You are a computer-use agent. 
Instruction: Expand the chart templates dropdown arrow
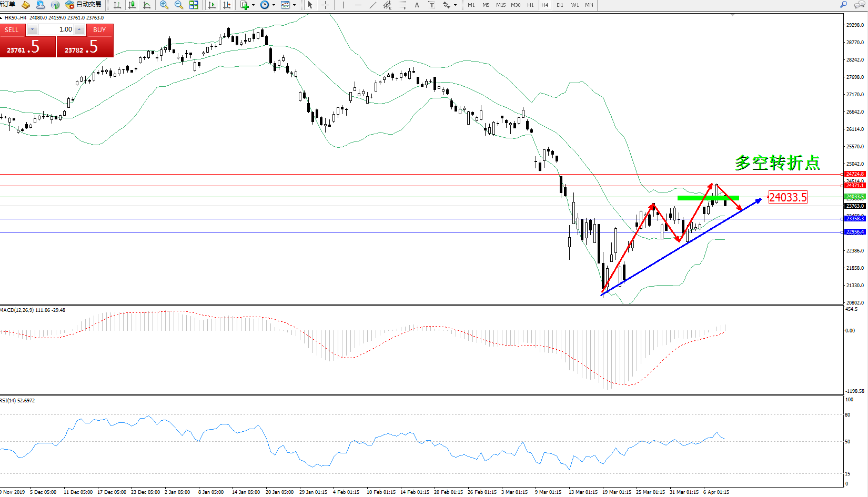294,5
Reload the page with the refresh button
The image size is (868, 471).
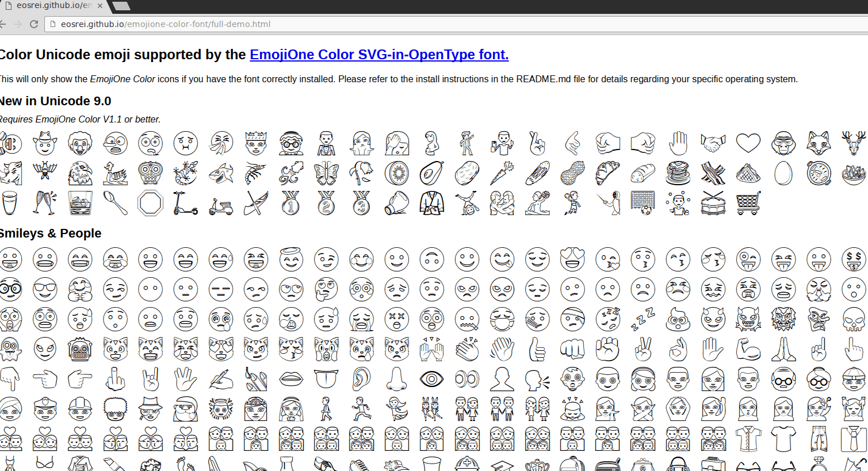click(x=34, y=24)
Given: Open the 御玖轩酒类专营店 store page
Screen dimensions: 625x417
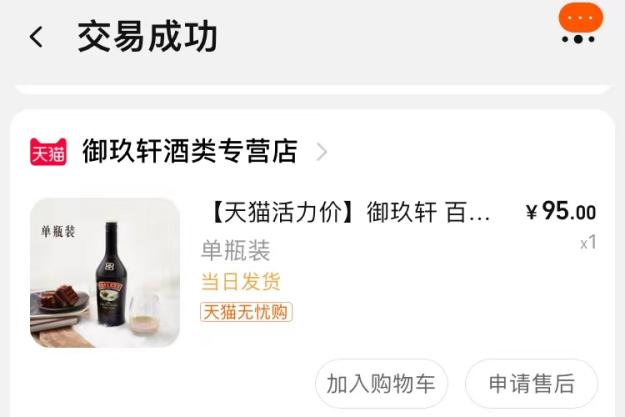Looking at the screenshot, I should point(190,151).
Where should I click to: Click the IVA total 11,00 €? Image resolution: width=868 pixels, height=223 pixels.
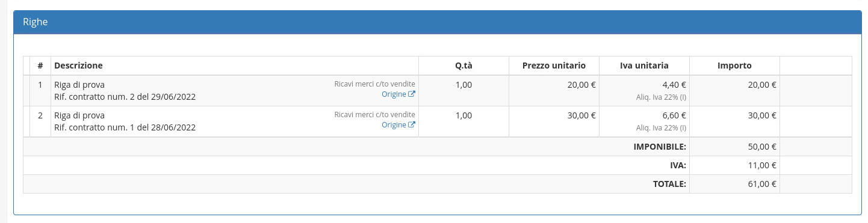click(762, 165)
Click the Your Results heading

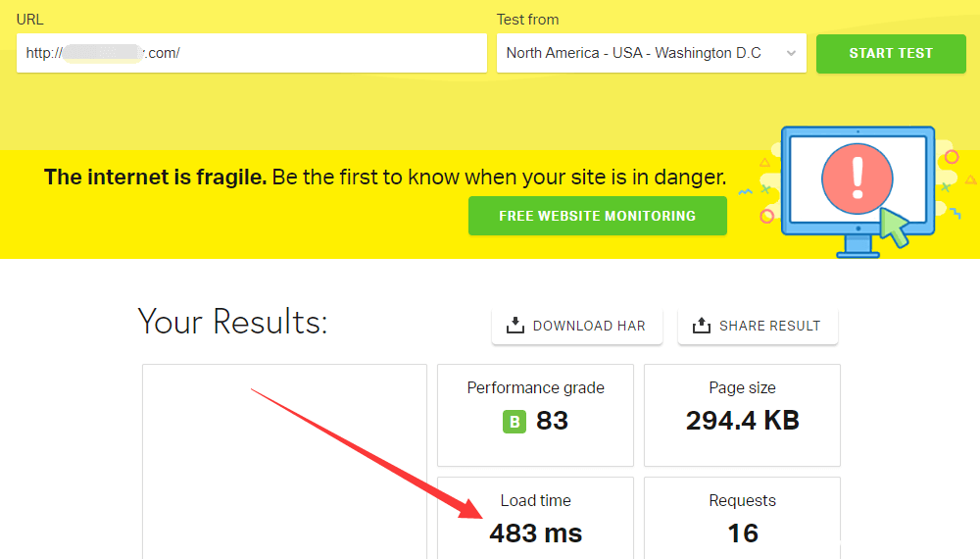tap(232, 322)
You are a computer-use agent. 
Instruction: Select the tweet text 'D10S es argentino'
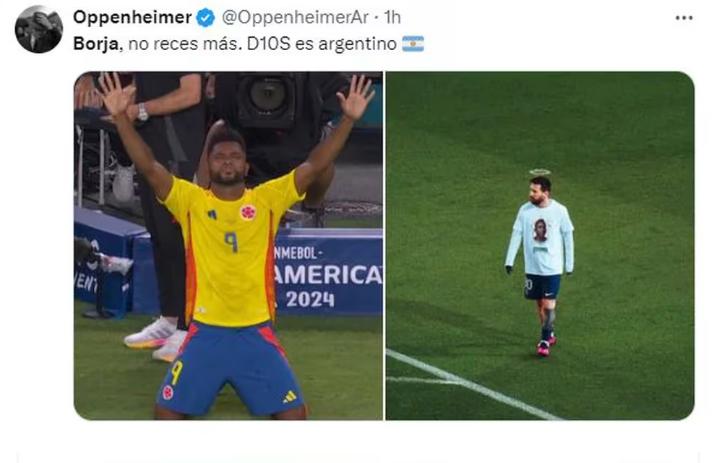click(322, 44)
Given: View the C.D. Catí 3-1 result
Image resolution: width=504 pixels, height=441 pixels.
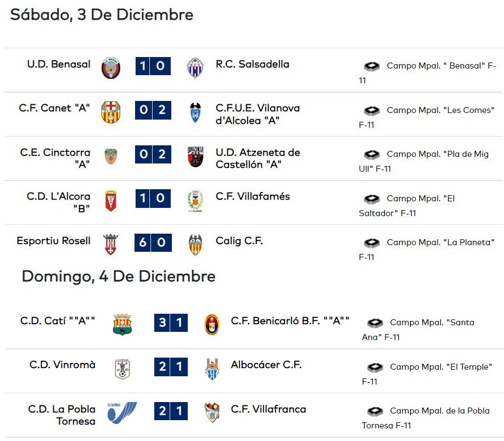Looking at the screenshot, I should pyautogui.click(x=171, y=323).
--
:: What the exercise asks ::
Please tally every line of the material above that has the string "Given", and write only the total.

:: Answer to this problem ::
2